This scenario played out time and time again: A service member receives orders to be deployed overseas. They arrange for a family member or a friend to care for their pet while they are gone. But at the last minute, the family member or friend changes their mind for whatever reason and the service member has no other choice but the unthinkable — to relinquish a beloved companion to a shelter, where it will either be adopted or destroyed. In either event, the service member never sees it again.
Fortunately for everyone involved, there are now agencies that connect soon-to-be deployed service members with volunteers who will foster the orphaned pets until the service members return home.
One such agency is People, Animals, Companions, Together, or PACT for Animals, founded by Buzz Miller.
Buzz had a long, successful career as a real estate attorney, but as he neared retirement, he felt he had a much stronger calling. He always had a love for animals — even rescuing them from as far back as the 1970s — and was appalled at what was happening to these pets.
He was alerted to the problem around 2010 when colleagues who worked at shelters told him about young service members who were “crying their eyes out,” as Buzz puts it, when they had no choice but to surrender their pets.
Buzz founded the nonprofit in 2011 with the express purpose of solving this problem. The charity takes an active role in connecting service members with volunteers who will foster their pets until they return, with no cost to either party.
Each foster goes through a vetting process. In the beginning, employees would make trips to the potential fosters’ houses, to ensure the circumstances were conducive to a safe, extended stay for the animals.
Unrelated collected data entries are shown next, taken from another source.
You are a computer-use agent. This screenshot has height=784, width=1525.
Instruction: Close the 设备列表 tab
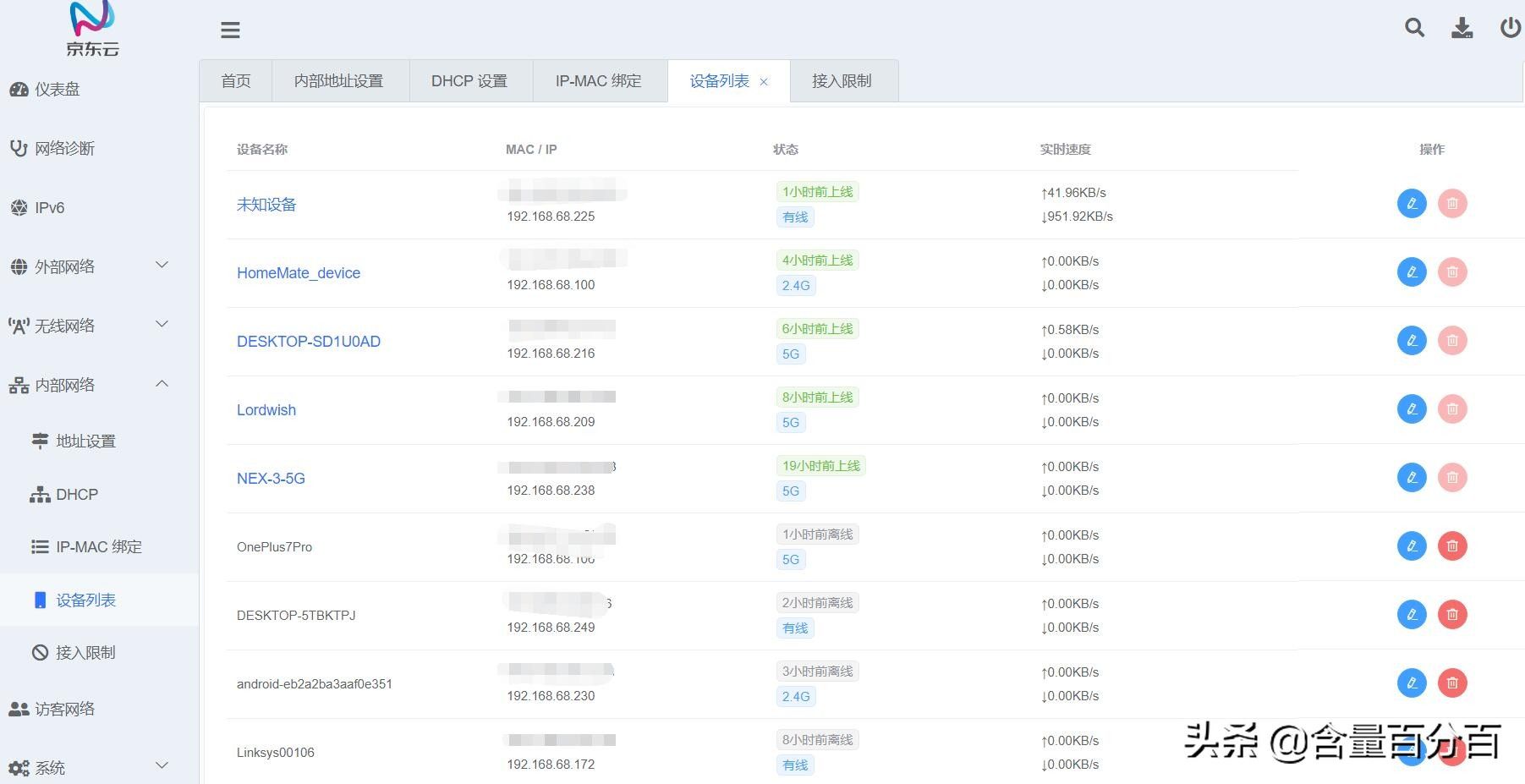(764, 82)
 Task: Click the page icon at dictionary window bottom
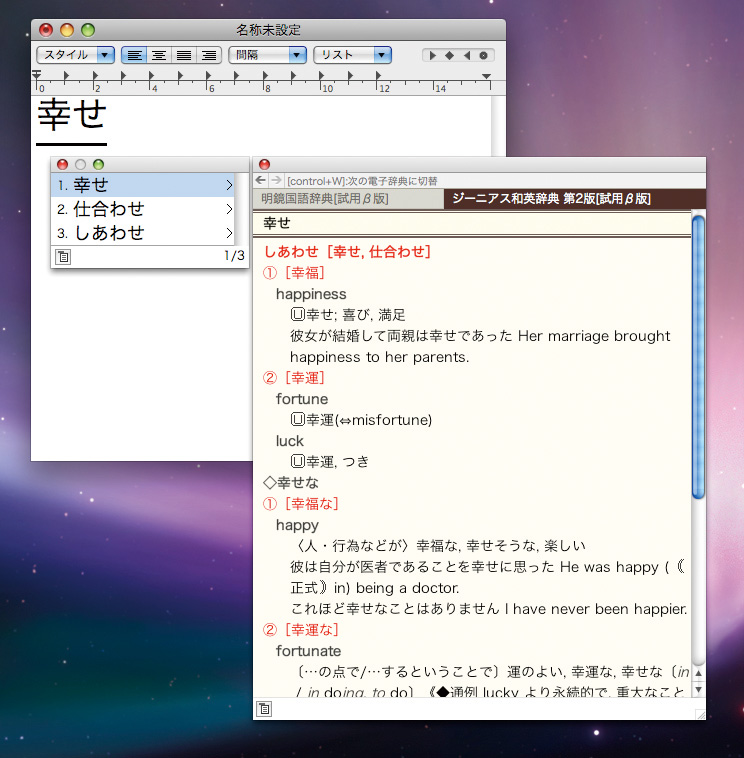pos(264,709)
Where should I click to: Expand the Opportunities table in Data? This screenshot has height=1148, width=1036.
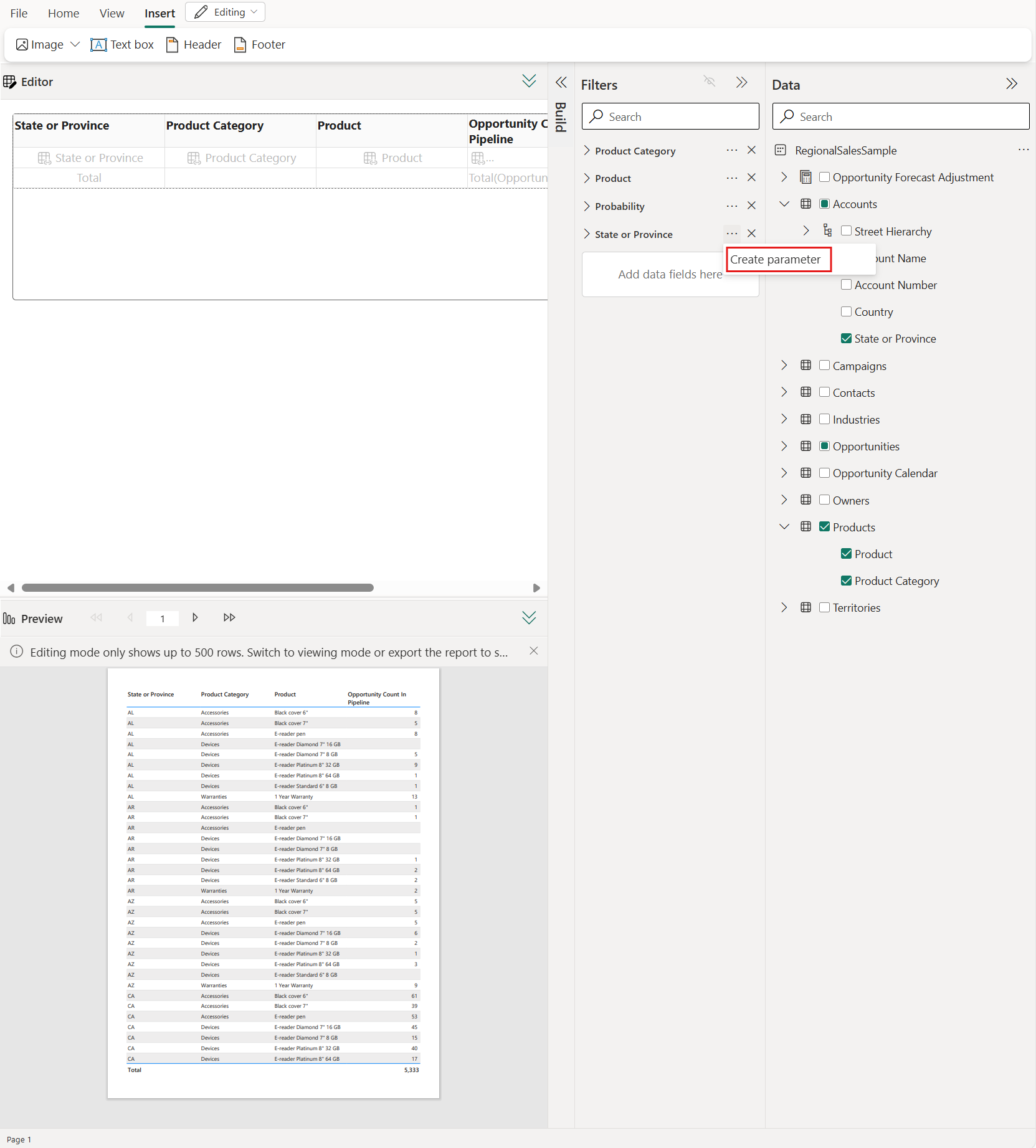click(784, 446)
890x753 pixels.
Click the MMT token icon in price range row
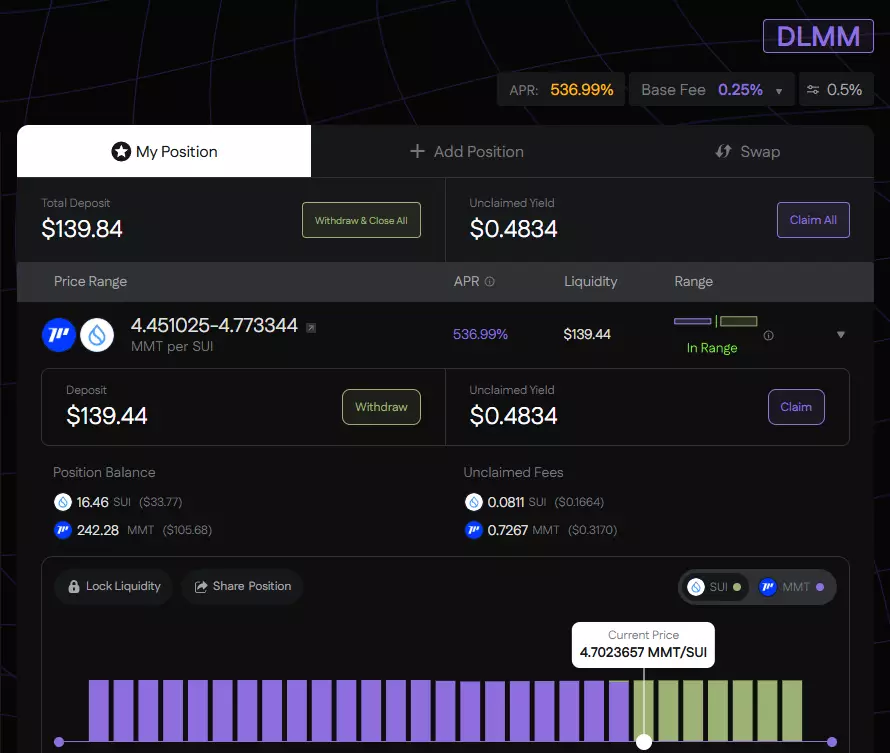(59, 334)
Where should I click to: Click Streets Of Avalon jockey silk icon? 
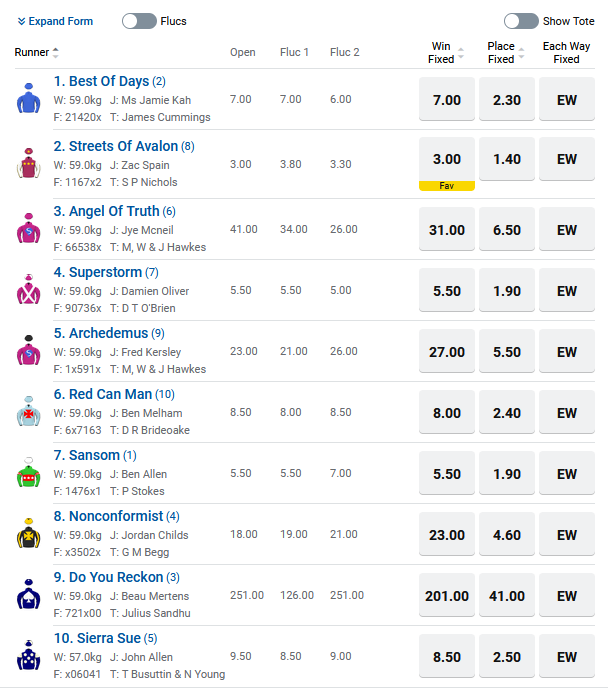(x=29, y=163)
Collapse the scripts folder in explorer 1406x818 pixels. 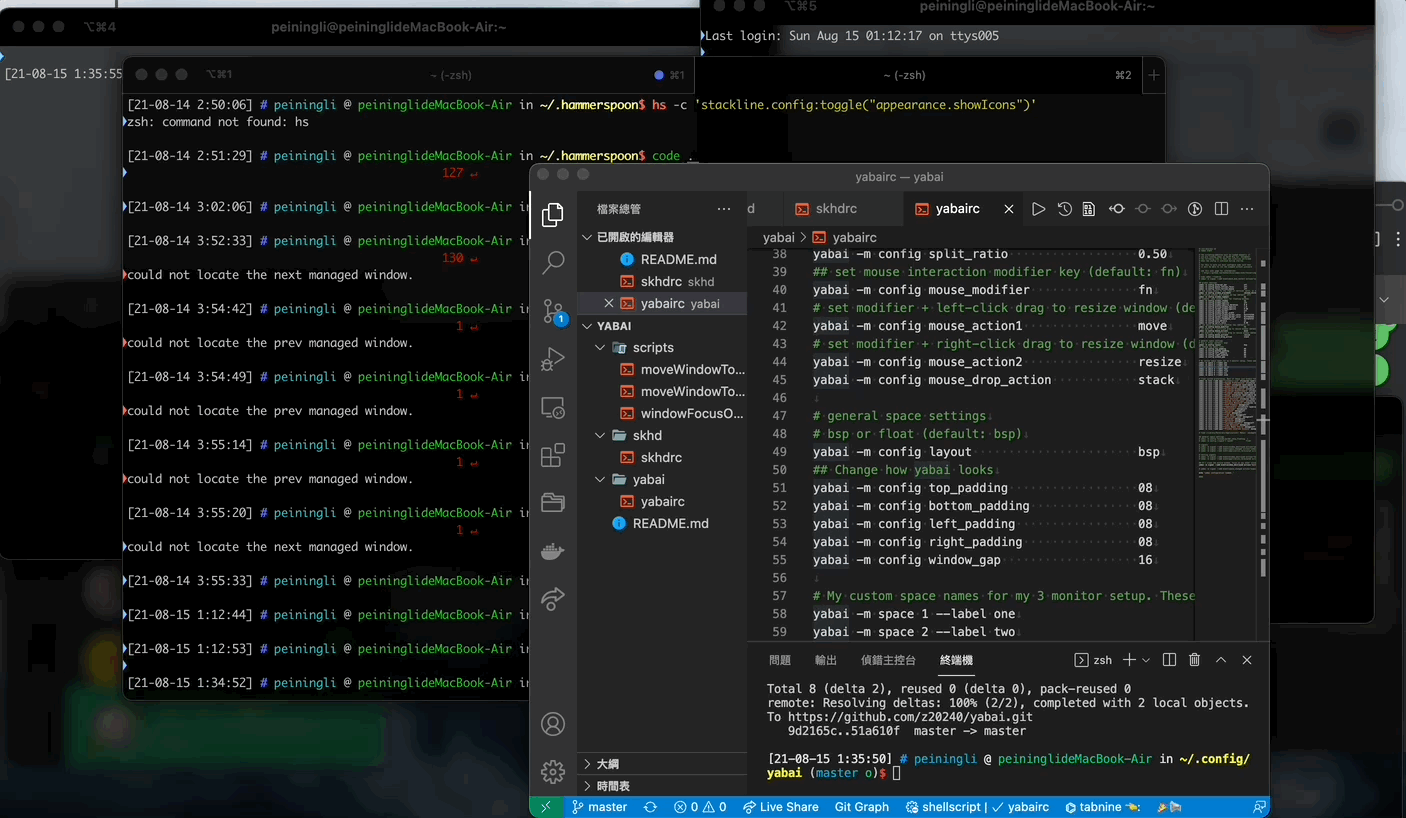coord(652,347)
Being based in a Philadelphia suburb, they could travel as far as New Jersey and Delaware. However, the charity is now nationwide, with fosters in 49 states, so in-person inspections have been replaced by video conferences.
About 75% of the animals for which PACT finds sitters are dogs and about 25% are cats. Potential fosters are clearly informed that no matter how attached they get to their temporary pets, they must give them back when the service member returns. So far all 1100 of them have.
Volunteers are required to submit videos or photos of the pets they’re fostering once a month, which gives the service members — who are often tens of thousands miles away — some peace of mind.
In addition to vetting the fosters, the service members have to jump through a few hoops as well.
“We’re very anal in accepting animals,” said Buzz.
Service members have to fill out an eight-page application, which includes questions about the animal’s history of aggression. PACT will not accept aggressive animals.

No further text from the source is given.